Phase Changes in Silica and their Impact on Mechanical Properties in 3-D Printed Investment Casting Molds

Ryan Breneman
Thesis Defense

John Halloran, advisor.


The devitrification of amorphous silica to cristobalite and the subsequent beta-alpha transformation of cristobalite were studied as well the impact of both transformations on mechanical properties.  The work was motivated by the need to transform 3-D printed green molds composed of acryaltes and 60 vol% silica particles into refractory molds for the casting of single crystal Ni-superalloy.  The 3-D printed molds were produced by Large Area Maskless Photopolymerization (LAMP), a process that selectively cures layers of photo-suspension with patterned UV light to produce solid objects.  Cristobalite content was required to achieve sufficient sintering and creep resistance in the in the sintered silica molds.  However, cristobalite lowers room temperature strength due to cracking caused by the beta-alpha transition, requiring a compromise between creep resistance and strength.  The development of crack-like flaws in LAMP molds prior to sintering was also addressed.
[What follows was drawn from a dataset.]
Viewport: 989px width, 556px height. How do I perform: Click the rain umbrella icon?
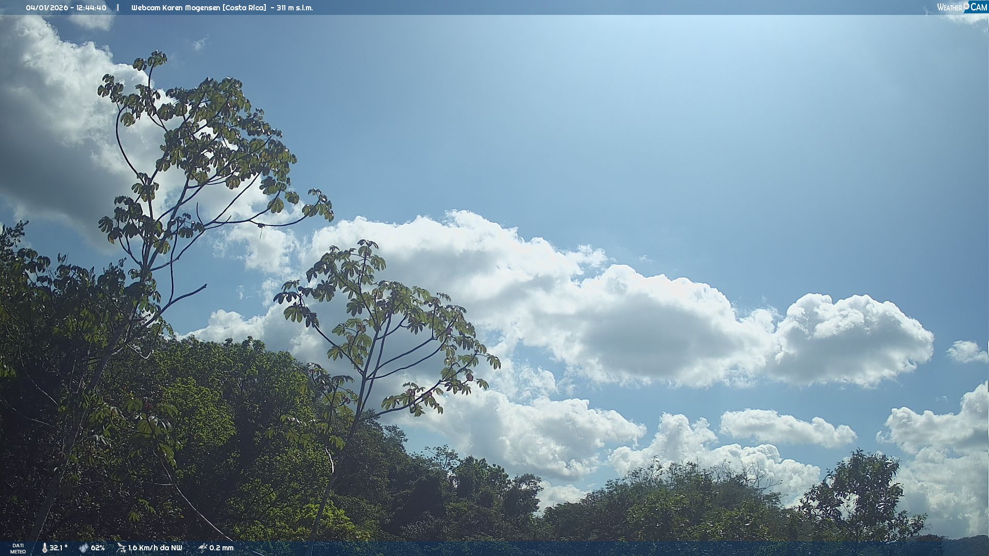pyautogui.click(x=202, y=548)
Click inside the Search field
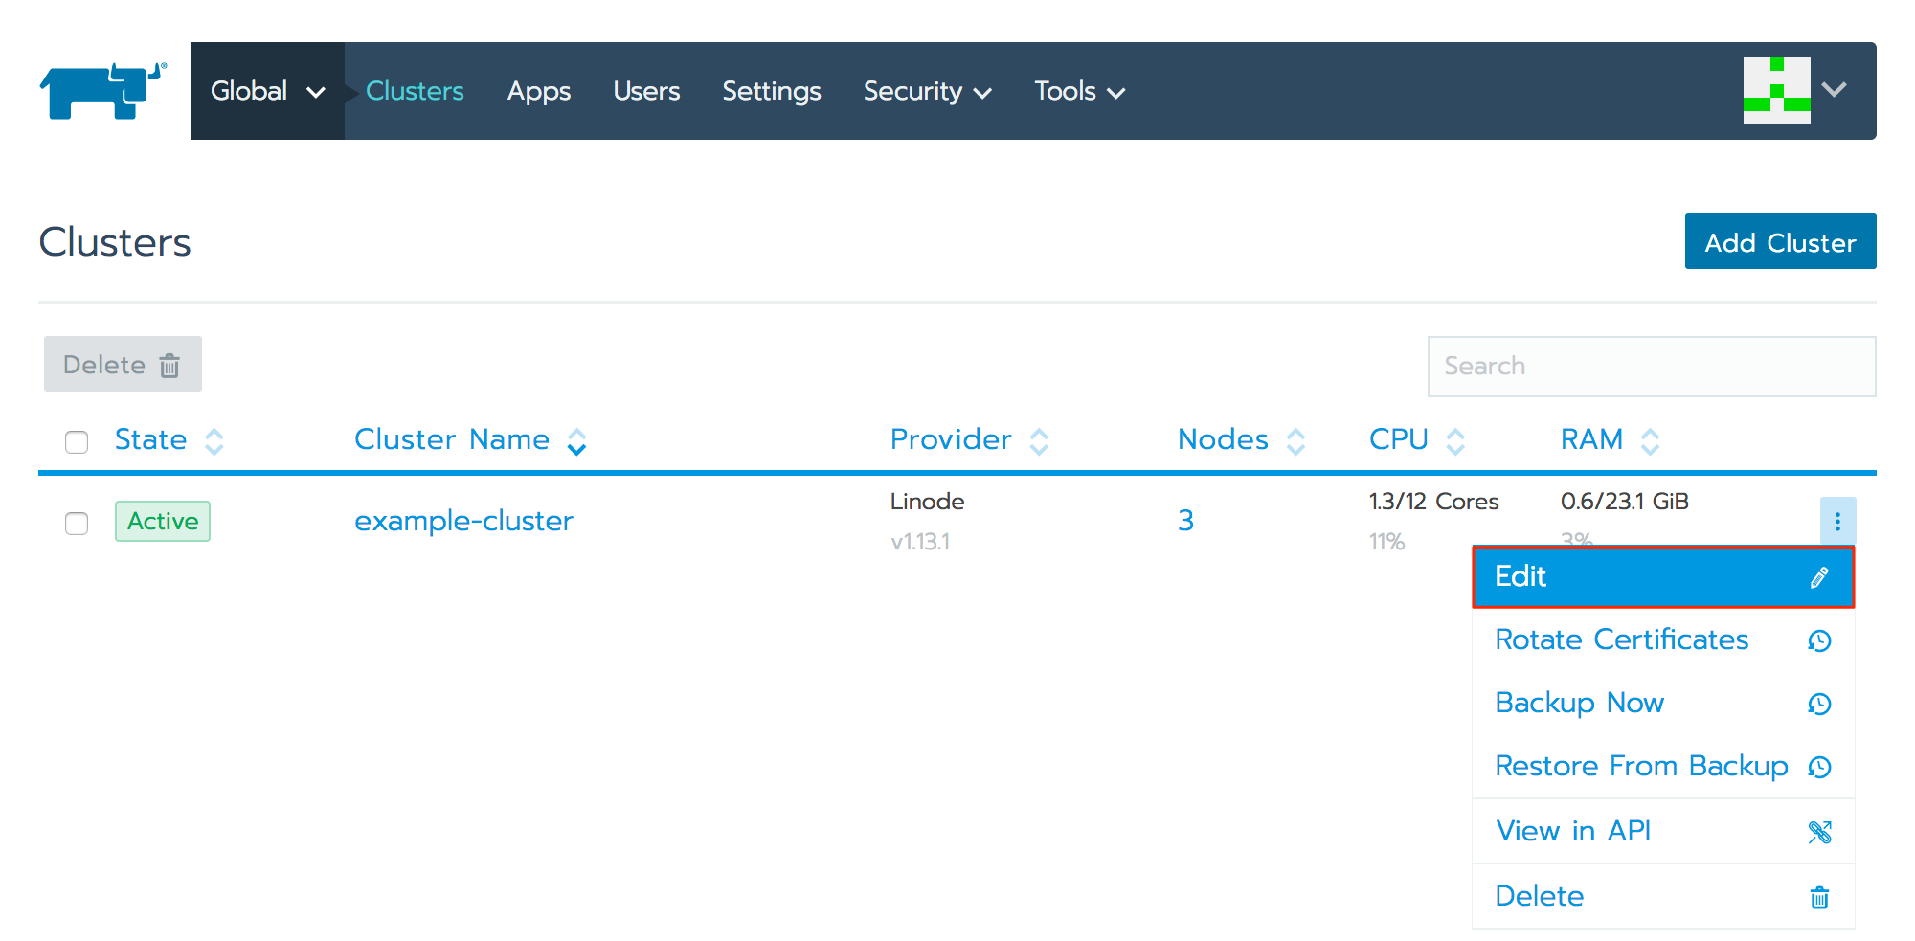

The kinetics of the crystallization of amorphous silica to cristobalite was investigated and a time-temperature-transformation or TTT diagram was developed.  The impact of seeding with cristobalite powder and use of silica with residual crystalline quartz were examined.  The stress relaxation of partially crystalline sintered silica under fixed strain was studied as a function of cristobalite content.  The results are used to infer the impact of cristobalite on the creep and sintering resistance of partially crystallized sintered silica.  The impact of cristobalite on strength of sintered silica was explored.  The strength of partially crystalline sintered silica samples were tested at 350°C as beta-cristobalite having never cooled through the beta-alpha transition, at 25°C as alpha-cristobalite having passed the beta-alpha transition, and at 350°C as beta cristobalite having been cooled through the beta-alpha transition and subsequently reheated.  The stress and fracture induced by the beta-alpha transition was also examined in the context of a model system: bulk silica glass.  The formation of cristobalite spherulites on the surface of the glass and the development of stress and fracture were observed.  The beta-alpha transition of cristobalite was also explored by differential scanning calorimetry (DSC) of sintered cristobalite repeatedly cycled through the beta-alpha transformation and the impact of cycling on hysteresis and transformation enthalpy was observed.